Problem to work on: Pull every line of the entries that has the word "computer".

Material supplied:
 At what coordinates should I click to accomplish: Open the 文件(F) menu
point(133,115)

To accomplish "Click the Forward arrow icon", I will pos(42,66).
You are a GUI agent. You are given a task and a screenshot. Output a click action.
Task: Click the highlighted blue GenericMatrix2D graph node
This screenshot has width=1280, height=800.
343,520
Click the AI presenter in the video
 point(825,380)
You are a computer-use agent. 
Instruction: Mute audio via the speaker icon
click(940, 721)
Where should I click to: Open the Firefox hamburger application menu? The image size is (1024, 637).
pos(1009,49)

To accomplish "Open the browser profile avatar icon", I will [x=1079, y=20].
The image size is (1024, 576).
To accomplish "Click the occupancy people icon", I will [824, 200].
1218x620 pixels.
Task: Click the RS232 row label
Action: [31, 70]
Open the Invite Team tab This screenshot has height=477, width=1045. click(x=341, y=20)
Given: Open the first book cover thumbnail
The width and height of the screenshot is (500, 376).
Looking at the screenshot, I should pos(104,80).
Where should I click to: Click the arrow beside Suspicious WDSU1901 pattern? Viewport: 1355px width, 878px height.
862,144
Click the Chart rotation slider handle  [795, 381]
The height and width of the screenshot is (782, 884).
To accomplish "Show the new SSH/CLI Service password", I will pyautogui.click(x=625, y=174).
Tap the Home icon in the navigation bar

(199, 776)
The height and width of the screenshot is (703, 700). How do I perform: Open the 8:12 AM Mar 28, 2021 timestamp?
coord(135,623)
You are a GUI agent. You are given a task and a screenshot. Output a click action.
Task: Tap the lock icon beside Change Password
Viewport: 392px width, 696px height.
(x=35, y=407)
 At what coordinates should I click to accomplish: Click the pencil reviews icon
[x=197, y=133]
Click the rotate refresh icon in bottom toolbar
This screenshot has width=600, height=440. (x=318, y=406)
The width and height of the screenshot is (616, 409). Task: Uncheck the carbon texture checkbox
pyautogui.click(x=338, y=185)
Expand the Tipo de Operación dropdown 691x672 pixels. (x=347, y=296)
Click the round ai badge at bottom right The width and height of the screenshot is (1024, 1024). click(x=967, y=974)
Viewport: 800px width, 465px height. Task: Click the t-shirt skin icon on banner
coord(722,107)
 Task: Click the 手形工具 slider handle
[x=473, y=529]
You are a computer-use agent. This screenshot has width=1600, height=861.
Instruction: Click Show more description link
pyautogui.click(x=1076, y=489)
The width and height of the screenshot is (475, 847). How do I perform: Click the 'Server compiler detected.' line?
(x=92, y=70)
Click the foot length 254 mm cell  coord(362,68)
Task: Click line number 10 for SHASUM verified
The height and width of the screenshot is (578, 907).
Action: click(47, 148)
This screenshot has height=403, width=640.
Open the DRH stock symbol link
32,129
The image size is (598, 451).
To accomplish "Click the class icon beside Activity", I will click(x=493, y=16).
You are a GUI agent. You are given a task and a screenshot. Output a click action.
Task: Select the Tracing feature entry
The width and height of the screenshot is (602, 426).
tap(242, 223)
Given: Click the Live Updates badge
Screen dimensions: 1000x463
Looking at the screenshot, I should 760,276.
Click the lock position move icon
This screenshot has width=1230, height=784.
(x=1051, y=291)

Solution to this exercise:
You are a computer-use agent. 
You are a computer-use agent. This screenshot has width=1600, height=861.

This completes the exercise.